%%

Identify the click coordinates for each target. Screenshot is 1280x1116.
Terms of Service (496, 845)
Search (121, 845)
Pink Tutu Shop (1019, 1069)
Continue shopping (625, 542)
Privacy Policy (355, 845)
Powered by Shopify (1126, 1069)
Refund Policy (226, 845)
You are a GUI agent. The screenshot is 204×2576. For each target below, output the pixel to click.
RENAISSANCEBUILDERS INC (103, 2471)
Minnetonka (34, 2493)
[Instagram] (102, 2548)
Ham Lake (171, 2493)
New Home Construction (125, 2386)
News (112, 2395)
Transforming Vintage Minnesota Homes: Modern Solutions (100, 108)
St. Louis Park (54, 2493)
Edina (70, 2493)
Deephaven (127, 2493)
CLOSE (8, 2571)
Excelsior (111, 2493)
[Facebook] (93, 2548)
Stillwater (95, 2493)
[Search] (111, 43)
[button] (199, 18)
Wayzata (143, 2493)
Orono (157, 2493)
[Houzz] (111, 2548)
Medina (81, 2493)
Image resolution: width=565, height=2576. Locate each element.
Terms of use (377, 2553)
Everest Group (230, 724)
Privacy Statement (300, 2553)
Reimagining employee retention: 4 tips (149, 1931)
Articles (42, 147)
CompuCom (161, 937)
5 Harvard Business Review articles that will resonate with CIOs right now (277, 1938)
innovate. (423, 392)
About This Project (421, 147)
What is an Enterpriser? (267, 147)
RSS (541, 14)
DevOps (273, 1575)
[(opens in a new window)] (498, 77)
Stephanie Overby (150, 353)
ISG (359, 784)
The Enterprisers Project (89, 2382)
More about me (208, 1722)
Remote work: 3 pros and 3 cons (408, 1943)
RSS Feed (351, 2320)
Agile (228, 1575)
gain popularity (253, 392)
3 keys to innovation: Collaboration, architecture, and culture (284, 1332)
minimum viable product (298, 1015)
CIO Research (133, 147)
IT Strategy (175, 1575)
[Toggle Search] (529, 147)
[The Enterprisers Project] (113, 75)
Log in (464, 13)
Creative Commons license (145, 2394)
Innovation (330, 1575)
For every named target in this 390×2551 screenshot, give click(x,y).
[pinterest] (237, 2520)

%%

- TASK DIRECTIONS:
Read through the entries, then copy every line where the string "Enterprisers" is found.

- EXERCISE ANSWER:
The Enterprisers Project (89, 2382)
[The Enterprisers Project] (113, 75)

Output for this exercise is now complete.